(TASK STATEMENT): Where does the word "dimensions" show up in the records? Copy every line that holds it.

[Stored data]

+++

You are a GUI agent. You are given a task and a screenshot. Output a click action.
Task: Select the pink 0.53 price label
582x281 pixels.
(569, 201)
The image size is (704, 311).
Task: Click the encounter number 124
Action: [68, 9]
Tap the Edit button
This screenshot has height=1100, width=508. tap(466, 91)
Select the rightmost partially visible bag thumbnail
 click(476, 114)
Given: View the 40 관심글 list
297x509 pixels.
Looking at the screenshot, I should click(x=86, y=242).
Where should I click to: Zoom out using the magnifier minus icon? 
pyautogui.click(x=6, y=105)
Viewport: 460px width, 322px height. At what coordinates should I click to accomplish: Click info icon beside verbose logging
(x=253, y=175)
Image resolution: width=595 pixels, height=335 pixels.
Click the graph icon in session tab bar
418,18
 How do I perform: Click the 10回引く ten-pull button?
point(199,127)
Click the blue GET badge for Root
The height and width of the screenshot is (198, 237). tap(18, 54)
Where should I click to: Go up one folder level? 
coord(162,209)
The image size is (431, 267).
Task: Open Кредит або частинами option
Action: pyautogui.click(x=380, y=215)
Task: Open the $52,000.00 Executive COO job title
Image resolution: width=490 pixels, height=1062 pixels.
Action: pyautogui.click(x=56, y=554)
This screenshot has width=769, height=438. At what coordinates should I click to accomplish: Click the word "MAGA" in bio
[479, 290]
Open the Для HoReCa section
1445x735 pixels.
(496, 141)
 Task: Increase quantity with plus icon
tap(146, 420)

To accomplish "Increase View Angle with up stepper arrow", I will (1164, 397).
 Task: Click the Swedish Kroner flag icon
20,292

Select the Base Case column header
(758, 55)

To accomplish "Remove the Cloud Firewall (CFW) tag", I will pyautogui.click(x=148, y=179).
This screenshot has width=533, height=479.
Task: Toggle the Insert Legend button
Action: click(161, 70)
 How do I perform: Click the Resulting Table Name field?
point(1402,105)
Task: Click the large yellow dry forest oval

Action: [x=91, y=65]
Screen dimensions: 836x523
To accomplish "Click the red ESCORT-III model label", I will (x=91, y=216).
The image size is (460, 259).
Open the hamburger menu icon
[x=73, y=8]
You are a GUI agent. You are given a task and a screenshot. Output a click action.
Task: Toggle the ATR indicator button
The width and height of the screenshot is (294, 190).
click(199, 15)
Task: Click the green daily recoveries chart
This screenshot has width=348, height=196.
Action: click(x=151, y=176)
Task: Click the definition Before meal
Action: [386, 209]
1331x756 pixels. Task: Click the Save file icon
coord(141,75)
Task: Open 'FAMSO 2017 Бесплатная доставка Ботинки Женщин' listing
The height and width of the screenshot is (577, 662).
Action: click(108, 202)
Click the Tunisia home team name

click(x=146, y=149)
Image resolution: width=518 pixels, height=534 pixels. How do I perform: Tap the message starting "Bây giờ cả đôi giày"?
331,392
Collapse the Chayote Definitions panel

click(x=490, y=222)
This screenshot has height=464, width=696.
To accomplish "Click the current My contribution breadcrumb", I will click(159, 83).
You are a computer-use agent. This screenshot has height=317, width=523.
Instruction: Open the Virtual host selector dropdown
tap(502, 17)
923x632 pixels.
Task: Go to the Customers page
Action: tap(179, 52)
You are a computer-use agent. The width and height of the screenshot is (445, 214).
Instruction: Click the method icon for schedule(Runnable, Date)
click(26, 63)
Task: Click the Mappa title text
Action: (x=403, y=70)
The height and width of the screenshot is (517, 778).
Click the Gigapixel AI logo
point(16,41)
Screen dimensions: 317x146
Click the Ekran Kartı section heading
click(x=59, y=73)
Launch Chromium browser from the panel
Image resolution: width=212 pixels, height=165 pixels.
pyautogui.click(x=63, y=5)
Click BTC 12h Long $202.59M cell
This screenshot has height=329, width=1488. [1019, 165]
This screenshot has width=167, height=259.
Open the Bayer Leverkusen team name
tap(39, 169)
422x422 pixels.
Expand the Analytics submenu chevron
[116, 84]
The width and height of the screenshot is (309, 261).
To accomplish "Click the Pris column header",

+++

(ANSWER SECTION):
Screen dimensions: 836x523
Screen dimensions: 317x146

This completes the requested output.